NASA’s IXPE (Imaging X-ray Polarization Explorer) focused on a system called the intermediate polar EX Hydrae in 2024 for nearly one week. EX Hydrae is a white dwarf system located about 200 light-years from Earth. A white dwarf is the dense core that remains after a Sun-like star dies.
EX Hydrae exists in a binary system with a main-sequence companion star. EX Hydrae has a magnetic field of intermediate strength, which pulls material from this star. A strong magnetic field pulls material from the companion star into the white dwarf’s magnetic poles. Where the magnetic field is very weak, the stellar material swirls around the dwarf in an accretion disk. In EX Hydrae, stellar material forms an accretion disk and also gets pulled towards the white dwarf’s poles. This is why it is classified as an intermediate polar.

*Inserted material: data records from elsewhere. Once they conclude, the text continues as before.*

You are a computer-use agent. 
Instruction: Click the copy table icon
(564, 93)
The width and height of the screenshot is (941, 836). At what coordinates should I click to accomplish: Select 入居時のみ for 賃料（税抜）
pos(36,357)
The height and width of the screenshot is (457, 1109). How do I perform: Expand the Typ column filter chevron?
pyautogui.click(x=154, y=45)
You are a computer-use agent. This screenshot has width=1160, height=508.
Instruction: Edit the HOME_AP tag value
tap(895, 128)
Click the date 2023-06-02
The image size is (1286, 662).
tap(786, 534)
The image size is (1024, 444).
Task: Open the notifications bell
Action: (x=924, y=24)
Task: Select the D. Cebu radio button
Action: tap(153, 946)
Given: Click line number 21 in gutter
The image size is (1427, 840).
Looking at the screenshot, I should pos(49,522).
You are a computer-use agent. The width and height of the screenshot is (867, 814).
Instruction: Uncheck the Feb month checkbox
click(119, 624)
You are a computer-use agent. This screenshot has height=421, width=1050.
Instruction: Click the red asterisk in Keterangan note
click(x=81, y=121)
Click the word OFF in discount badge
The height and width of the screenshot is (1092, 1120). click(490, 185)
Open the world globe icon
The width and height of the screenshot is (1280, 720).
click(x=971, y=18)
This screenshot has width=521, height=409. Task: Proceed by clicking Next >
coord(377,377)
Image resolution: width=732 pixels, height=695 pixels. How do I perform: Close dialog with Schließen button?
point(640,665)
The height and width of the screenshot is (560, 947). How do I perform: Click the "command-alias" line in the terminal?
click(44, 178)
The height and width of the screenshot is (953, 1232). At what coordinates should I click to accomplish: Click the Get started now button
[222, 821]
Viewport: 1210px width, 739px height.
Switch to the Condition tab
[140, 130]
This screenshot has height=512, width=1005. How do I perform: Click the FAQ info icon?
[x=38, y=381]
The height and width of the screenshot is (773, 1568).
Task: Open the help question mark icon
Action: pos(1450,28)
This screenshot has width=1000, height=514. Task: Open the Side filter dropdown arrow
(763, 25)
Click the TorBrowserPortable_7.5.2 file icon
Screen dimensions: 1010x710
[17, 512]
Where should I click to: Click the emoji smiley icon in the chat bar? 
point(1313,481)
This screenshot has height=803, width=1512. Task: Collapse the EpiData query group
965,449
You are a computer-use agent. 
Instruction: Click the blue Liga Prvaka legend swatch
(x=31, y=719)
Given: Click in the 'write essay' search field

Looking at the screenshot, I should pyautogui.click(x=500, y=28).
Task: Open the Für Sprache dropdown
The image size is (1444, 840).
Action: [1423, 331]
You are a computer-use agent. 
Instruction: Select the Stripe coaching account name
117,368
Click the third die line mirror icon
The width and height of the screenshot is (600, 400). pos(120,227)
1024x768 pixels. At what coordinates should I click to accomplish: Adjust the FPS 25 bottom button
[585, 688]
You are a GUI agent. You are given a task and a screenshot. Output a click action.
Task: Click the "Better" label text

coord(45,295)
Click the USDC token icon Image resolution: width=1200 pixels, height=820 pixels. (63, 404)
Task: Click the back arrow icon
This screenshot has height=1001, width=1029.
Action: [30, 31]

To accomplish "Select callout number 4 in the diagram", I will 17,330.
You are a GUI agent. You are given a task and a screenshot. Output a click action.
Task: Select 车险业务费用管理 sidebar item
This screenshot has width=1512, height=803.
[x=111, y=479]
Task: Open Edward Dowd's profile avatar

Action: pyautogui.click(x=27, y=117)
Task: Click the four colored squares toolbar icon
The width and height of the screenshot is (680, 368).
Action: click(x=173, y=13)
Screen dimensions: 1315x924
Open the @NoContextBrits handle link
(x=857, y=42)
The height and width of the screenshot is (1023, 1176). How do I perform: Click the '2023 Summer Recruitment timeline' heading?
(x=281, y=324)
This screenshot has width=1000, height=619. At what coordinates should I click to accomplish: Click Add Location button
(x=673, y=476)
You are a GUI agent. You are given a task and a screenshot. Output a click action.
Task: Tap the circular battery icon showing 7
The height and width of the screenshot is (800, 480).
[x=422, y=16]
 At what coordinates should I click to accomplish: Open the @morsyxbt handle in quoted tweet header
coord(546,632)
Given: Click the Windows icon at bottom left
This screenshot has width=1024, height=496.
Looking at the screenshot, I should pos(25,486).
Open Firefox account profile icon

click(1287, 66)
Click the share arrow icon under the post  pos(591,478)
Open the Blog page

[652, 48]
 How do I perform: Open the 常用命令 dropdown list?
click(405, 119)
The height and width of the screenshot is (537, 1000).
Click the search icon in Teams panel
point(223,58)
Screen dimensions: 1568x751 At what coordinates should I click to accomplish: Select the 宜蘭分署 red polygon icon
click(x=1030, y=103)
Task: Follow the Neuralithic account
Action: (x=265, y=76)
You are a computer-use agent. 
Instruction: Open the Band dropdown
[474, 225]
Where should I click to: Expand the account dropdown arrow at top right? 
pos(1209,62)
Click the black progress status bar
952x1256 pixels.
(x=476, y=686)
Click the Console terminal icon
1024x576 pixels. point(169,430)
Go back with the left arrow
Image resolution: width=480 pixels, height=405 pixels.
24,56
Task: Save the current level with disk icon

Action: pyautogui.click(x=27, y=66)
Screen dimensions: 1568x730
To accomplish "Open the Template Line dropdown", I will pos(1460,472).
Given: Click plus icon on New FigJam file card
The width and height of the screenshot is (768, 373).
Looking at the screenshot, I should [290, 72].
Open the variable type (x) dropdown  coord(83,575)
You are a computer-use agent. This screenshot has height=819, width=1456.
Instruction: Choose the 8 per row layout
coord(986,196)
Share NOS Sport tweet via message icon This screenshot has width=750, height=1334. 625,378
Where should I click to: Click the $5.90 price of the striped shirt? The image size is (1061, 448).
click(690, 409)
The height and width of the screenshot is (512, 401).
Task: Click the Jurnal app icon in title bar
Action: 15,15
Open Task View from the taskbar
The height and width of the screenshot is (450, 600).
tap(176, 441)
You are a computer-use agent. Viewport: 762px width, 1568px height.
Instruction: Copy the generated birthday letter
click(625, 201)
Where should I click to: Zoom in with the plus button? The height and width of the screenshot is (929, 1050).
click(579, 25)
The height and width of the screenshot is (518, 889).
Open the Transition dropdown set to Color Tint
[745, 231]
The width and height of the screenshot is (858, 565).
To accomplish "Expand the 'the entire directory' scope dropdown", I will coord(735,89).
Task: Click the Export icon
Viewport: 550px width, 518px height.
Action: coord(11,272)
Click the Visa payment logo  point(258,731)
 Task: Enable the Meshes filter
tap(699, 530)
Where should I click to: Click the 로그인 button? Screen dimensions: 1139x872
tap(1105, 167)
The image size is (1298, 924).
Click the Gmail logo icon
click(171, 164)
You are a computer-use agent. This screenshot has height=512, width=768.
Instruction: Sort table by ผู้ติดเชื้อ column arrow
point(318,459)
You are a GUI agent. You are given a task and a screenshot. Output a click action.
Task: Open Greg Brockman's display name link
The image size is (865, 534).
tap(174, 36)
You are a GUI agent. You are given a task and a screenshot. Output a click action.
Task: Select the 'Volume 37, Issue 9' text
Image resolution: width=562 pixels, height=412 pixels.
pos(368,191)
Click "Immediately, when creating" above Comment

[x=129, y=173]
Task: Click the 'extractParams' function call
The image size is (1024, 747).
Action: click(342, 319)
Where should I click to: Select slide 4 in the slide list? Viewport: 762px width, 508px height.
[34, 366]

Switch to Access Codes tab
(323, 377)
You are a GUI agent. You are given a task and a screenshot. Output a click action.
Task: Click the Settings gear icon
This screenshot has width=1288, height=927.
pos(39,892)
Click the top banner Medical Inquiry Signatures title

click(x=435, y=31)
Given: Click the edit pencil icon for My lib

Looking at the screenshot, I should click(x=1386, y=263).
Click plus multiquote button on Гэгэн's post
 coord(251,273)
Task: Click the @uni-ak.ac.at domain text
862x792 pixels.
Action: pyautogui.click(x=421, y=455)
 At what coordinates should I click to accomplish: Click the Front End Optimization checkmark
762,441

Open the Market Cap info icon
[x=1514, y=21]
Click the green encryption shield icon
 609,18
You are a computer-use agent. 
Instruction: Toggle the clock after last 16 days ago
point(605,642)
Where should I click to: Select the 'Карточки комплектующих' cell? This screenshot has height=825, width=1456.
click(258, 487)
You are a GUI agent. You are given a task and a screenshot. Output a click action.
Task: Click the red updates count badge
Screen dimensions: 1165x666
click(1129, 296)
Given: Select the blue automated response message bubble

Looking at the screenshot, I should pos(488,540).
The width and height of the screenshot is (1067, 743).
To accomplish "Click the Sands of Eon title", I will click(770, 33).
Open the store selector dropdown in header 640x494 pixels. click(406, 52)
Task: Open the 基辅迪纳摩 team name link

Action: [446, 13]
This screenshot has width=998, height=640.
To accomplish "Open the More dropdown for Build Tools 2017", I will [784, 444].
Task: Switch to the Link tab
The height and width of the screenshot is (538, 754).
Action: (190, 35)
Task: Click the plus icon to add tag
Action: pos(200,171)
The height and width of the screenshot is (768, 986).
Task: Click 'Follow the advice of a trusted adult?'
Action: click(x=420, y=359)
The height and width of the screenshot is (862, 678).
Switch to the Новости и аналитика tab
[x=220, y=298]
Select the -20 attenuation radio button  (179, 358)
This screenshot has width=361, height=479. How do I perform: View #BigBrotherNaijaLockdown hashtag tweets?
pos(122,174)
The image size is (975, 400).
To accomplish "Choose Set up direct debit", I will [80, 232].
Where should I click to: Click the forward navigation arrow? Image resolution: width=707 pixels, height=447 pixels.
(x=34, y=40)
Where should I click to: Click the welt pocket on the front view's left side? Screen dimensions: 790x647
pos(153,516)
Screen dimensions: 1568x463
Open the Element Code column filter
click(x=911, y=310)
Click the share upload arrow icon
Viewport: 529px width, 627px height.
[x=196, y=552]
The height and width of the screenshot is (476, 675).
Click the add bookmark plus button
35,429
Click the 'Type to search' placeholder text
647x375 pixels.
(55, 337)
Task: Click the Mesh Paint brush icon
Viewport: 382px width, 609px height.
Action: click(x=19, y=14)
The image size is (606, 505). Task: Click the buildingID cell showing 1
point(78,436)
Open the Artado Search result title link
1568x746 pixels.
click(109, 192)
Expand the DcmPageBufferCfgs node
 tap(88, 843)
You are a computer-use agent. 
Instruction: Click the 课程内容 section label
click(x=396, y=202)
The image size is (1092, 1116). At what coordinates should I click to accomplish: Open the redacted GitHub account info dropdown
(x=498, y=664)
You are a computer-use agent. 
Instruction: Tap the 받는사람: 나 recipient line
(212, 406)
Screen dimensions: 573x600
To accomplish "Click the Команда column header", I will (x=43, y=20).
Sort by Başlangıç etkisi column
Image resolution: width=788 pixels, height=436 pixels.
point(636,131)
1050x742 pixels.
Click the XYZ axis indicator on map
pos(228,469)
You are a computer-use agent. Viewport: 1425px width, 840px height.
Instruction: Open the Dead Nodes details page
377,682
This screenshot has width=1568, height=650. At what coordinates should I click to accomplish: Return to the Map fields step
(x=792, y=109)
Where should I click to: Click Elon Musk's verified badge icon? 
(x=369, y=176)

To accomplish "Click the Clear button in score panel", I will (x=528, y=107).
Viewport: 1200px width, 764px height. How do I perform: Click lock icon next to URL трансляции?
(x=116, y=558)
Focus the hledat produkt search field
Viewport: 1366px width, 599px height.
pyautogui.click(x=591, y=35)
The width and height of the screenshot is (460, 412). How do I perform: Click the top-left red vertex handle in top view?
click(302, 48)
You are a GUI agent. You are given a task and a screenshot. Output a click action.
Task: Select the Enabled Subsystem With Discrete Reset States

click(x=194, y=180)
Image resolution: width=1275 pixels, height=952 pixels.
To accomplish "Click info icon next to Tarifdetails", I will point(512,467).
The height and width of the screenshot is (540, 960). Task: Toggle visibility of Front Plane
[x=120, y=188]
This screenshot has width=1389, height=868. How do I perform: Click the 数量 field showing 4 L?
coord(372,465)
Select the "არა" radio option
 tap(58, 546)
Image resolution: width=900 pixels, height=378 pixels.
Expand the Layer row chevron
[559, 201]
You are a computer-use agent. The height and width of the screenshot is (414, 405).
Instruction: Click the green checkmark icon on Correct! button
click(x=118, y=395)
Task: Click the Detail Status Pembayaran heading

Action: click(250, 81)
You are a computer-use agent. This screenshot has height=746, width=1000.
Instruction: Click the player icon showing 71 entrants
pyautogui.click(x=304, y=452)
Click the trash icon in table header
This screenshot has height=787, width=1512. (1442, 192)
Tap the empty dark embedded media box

From IXPE’s observation, astronomers were able to measure the polarization of EX Hydrae. The measurements revealed an eight percent polarization degree. This was much higher than some models had predicted.
IXPE’s data also revealed the source of the X-rays. The X-rays were found to be coming from a column that channels super-hot gas from the inner disk onto the dwarf’s surface. The astronomers estimated this column to be about 2,000 miles high — much higher than predicted.
The direction of EX Hydrae’s X-ray polarization was not left out of the study. The team measured the polarization direction of the X-rays and discovered it was perpendicular to the column of incoming gas. This suggested that the X-rays emitted by the column reflected off the white dwarf’s surface before scattering into space and reaching IXPE.
The team published the study in the Astrophysical Journal. They plan to use X-ray polarization to study more white dwarf systems. This could help scientists gain more understanding of bigger-scale cosmic events that involve similar physics.